### EXCERPT TO READ

That'll make the spring training experience so much better, and will absolutely change my opinion of going to games at Ho Ho Kam.

35 days till the first spring game...

:: posted by Al at 7:48 PM [+] ::
...
:: Monday, January 26, 2004 ::
Theater Review: "Hairspray"

As part of a fundraising event for my kids' school (and that gave me the opportunity, at the lunch that occurred before the show, to see Rachel dancing with the other kids, something she usually does not do), we all hied down to the Ford Center yesterday to see this high-energy, fun show that is in Chicago for only a short time (till February 15).

It's not the greatest Broadway show ever, in terms of impact, but the dancing and the songs are so infectious, you can't help but enjoy it.

It's yet another film ("The Producers" also being one) that you'd never have thought would be adaptable to the stage, but they did it, and did it well. Harvey Fierstein made the role of Edna famous on Broadway, but he is not in the touring company.

They made a very wise choice, at least for the Chicago audience, by choosing Bruce Vilanch, a Chicago native and long-time comedy writer (he's written the Oscar TV show for many years, among others) to play this role. He's terrific, as is 19-year-old Carly Jibson, who plays Tracy Turnblad, a Baltimore teenager in 1962 whose only ambition, at first, is to appear on a local TV show to dance, like all the "cool kids".

### WORK INSTRUCTION A
Reproduce the blog excerpt word for word, from "It's yet another" to "the touring company.", inclusive.
### WORK INSTRUCTION B
In the blog excerpt, who plays Tracy Turnblad in the touring production of "Hairspray"?
### WORK INSTRUCTION C
Write what comes next in the blog excerpt, picking up after its last sentence.

### EXTRACTED DATA
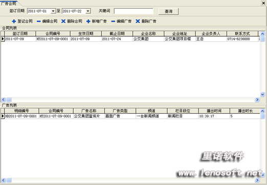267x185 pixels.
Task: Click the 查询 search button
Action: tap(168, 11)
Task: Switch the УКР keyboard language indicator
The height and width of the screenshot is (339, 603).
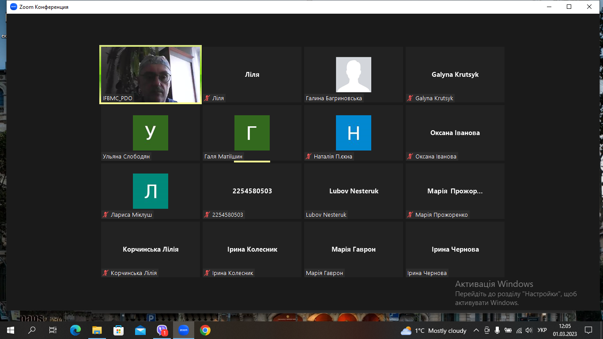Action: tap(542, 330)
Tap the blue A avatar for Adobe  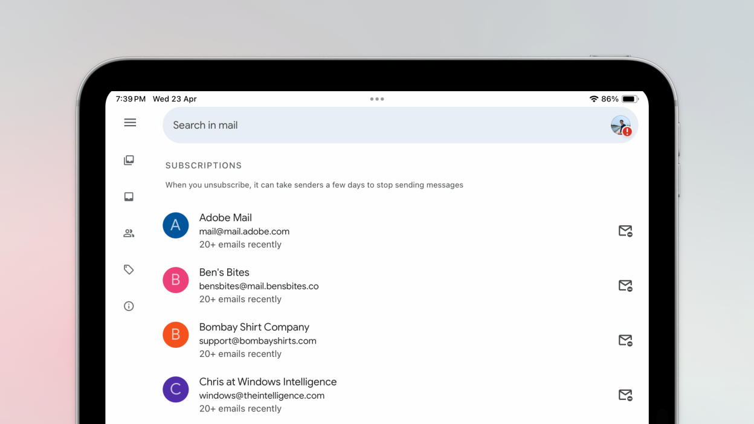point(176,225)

### ANSWER A
It's yet another film ("The Producers" also being one) that you'd never have thought would be adaptable to the stage, but they did it, and did it well. Harvey Fierstein made the role of Edna famous on Broadway, but he is not in the touring company.

### ANSWER B
Carly Jibson, who is 19 years old.

### ANSWER C
But this show turns into something much more, as you see the beginnings of what is to become the protests of the 1960's, when Tracy's "competition", Amber, and her mother, who is the producer of the TV show, conspire to keep a group of young black kids off the show, even though, as Tracy says, "all we want to do is dance together."

As I said, the songs are fun and the whole show is very high-energy and staged well, with the lighting and the costumes full of bright primary colors. Many of the jokes are well over the heads of the kids who were in the audience, but they weren't "off-color", and you can easily take school-age children to this show.

Bruce Vilanch got off a couple of really good lines when a gimmick didn't work exactly as expected; it involved a rubber chicken (you have to see this to get it), and when the chicken just sat there, Vilanch paused a moment, then yelled "AFLAC!!" at it, and then said "I guess this doesn't work on Sundays"... paused again, then said, "Gee, just like those trucks that sit around all day here doing nothing." That got a big laugh, but he capped it off by saying, "And here I paid that former governor all this big money to make sure they got their licenses... I can't pronounce the new one!"

That's the mark of a real professional, who can take a live theater performance that doesn't quite work the way it's supposed to, and turn it into big laffs for the audience, in a totally unexpected way.

Like "The Producers" and "The Lion King", this show is only in Chicago for a short time, and that's too bad. For some reason, recent touring shows haven't stayed long here, even though they could have easily sold out for a year or more. It goes from here to Minneapolis, St. Louis, Phoenix (Tempe), San Francisco, San Diego and Los Angeles later this year, so if you're in any of those towns, go out and have a fun time at the theater.

AYRating: ***

:: posted by Al at 1:46 PM [+] ::
...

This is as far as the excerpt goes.